• _OBJECTIVE_: Please extract every line in the items below that contains the word "perform". Case counts, so match the capitalization shown.
======== EXERCISE DATA ========
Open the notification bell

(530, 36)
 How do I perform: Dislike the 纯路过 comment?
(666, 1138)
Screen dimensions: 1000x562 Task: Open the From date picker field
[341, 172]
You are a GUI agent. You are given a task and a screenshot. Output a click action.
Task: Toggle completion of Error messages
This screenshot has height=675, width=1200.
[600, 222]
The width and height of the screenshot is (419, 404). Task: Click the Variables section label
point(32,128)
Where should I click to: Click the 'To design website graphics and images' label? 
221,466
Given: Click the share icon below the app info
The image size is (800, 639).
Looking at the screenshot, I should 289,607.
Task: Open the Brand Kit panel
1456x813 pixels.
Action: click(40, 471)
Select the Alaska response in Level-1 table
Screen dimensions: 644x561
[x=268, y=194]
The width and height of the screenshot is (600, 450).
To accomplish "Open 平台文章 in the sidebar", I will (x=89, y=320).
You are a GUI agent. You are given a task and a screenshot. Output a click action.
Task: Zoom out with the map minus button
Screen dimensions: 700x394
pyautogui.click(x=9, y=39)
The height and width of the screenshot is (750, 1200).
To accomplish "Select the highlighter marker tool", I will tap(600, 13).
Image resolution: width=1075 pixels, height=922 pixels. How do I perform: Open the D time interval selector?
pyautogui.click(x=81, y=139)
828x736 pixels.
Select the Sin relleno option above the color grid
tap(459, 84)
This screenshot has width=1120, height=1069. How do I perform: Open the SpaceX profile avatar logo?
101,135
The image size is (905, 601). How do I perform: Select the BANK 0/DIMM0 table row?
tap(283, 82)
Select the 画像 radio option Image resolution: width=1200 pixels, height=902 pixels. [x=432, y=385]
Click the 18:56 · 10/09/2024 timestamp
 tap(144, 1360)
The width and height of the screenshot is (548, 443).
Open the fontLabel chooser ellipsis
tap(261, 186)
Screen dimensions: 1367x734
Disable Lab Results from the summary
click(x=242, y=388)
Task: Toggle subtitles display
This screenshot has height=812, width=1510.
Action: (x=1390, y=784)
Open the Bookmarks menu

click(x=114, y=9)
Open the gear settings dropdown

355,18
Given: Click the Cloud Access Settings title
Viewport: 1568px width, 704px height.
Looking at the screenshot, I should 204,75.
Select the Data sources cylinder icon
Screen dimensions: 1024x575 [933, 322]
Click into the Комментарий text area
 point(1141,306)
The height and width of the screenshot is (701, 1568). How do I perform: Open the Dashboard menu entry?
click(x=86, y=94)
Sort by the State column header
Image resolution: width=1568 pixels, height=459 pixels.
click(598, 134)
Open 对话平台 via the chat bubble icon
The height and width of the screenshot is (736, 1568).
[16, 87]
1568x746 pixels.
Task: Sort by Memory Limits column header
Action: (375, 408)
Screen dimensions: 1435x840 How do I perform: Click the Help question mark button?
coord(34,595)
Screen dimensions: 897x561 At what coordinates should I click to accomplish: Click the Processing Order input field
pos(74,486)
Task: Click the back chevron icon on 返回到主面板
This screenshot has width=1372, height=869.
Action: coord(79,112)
========
• _FINAL RESULT_:
 How do I perform: Dislike the 纯路过 comment?
Image resolution: width=1075 pixels, height=922 pixels. How do I perform: Open the D time interval selector?
This screenshot has width=1120, height=1069. How do I perform: Open the SpaceX profile avatar logo?
The image size is (905, 601). How do I perform: Select the BANK 0/DIMM0 table row?
The height and width of the screenshot is (701, 1568). How do I perform: Open the Dashboard menu entry?
Screen dimensions: 1435x840 How do I perform: Click the Help question mark button?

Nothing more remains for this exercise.